╭─ Data shown
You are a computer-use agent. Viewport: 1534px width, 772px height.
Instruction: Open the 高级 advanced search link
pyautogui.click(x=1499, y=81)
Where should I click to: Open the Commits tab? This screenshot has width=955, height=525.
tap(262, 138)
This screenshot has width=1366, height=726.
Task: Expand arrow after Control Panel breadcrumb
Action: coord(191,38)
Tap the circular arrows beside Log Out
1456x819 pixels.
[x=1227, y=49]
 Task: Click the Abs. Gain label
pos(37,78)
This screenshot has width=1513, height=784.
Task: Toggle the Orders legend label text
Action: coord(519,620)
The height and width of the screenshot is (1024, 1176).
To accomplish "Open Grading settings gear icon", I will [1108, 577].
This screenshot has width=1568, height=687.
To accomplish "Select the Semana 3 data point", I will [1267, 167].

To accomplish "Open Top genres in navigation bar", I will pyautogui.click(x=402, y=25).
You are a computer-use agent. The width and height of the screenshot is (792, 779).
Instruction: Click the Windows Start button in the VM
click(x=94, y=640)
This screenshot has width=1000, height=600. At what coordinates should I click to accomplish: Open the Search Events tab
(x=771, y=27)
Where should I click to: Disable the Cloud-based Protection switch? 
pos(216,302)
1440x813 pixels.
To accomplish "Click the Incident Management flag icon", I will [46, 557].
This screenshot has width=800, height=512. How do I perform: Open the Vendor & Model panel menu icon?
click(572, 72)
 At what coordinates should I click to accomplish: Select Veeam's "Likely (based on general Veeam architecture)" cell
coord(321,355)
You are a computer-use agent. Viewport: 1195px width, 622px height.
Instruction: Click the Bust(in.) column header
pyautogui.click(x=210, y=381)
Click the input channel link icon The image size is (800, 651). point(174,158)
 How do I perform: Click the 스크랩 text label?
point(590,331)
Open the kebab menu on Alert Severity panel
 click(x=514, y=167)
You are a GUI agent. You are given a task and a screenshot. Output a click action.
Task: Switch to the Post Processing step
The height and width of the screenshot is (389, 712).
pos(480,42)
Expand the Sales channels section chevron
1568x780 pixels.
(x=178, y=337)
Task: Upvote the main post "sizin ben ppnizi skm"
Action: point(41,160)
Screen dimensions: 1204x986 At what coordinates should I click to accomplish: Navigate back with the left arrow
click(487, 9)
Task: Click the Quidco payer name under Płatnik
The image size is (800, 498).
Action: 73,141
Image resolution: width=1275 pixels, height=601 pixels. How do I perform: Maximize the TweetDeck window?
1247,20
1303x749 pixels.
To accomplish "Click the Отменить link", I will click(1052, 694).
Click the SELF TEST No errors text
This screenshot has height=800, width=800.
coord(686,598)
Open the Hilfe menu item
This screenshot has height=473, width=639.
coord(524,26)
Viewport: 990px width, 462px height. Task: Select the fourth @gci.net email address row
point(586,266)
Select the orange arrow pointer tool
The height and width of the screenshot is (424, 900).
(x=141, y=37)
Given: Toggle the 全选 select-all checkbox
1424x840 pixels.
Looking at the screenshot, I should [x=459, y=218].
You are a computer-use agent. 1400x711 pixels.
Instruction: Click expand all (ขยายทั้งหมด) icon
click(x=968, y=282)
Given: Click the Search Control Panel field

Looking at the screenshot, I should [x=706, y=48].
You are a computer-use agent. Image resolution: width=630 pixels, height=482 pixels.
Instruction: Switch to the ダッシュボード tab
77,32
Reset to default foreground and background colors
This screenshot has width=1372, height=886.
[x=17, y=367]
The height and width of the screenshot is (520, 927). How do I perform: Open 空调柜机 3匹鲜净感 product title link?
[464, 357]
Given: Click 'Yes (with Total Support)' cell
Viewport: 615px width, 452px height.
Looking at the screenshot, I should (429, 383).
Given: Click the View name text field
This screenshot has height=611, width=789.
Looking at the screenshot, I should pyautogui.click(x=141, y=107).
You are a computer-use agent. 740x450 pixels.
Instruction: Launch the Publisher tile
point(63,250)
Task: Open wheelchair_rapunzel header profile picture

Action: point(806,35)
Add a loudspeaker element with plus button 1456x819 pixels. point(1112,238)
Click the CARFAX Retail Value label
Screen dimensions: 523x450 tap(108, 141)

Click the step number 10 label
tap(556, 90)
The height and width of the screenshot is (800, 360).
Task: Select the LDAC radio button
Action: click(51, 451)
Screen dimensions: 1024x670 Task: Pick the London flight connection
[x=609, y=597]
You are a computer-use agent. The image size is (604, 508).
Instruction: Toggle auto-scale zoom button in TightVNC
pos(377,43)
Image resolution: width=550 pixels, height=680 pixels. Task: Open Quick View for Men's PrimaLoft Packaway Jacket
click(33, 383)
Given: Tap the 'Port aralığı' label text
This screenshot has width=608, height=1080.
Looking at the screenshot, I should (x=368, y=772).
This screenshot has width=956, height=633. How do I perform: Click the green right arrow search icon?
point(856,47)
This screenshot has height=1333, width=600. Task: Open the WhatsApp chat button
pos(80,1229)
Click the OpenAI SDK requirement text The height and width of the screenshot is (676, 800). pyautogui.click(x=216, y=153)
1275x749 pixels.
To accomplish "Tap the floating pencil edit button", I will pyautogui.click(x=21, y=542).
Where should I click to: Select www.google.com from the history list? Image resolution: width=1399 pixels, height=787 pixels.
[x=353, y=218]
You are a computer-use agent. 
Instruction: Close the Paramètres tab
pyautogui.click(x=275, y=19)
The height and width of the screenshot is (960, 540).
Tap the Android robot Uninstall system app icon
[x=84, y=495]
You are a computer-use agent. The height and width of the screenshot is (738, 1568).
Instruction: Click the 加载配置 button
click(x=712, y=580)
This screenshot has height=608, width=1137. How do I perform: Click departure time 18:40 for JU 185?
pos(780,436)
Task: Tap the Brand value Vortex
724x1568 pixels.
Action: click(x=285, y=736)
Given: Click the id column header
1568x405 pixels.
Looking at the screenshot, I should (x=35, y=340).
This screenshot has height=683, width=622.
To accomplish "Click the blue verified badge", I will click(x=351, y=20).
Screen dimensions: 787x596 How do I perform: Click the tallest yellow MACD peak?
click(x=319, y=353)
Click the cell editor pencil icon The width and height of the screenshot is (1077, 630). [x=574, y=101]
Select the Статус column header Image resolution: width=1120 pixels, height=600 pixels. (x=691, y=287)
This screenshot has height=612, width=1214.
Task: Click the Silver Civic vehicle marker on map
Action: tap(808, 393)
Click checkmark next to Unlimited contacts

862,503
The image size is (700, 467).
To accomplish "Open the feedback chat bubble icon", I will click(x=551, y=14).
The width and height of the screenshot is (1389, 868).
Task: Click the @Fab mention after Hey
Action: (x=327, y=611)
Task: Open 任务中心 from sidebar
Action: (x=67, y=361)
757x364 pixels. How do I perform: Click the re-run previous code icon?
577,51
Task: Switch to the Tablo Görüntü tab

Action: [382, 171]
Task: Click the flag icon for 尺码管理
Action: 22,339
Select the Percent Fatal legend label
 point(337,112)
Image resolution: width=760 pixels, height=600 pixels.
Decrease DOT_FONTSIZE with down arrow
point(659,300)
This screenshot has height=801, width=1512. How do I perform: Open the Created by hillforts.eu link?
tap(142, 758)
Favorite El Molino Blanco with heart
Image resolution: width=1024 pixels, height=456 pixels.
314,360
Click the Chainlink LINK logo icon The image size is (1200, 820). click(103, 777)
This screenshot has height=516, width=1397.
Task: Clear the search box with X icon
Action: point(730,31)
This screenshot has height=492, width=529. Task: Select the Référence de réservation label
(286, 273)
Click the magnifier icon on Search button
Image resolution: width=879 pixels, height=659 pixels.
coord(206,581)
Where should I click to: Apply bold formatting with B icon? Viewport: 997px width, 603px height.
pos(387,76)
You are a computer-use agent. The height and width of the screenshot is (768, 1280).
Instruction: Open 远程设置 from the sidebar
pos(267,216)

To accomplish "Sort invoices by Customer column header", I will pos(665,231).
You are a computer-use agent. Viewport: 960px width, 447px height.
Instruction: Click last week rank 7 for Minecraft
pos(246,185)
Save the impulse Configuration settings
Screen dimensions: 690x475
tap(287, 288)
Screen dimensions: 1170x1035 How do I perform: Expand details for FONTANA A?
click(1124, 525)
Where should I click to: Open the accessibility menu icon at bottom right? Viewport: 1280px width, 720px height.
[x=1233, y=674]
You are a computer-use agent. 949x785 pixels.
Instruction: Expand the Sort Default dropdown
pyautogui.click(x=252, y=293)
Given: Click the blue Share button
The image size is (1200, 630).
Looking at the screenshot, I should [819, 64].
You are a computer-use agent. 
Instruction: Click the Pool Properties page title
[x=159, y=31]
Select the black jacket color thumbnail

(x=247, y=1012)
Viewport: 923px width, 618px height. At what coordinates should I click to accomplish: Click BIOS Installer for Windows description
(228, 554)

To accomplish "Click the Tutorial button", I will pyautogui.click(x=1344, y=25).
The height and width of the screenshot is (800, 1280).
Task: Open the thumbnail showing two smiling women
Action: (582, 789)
╰─
**Exercise details:**
Copy exactly, with no other lines, the stretch of the material that begins at the line containing "Viewport: 923px width, 618px" and ends at its last line.

**Task answer:**
Viewport: 923px width, 618px height. At what coordinates should I click to accomplish: Click BIOS Installer for Windows description
(228, 554)

To accomplish "Click the Tutorial button", I will pyautogui.click(x=1344, y=25).
The height and width of the screenshot is (800, 1280).
Task: Open the thumbnail showing two smiling women
Action: (582, 789)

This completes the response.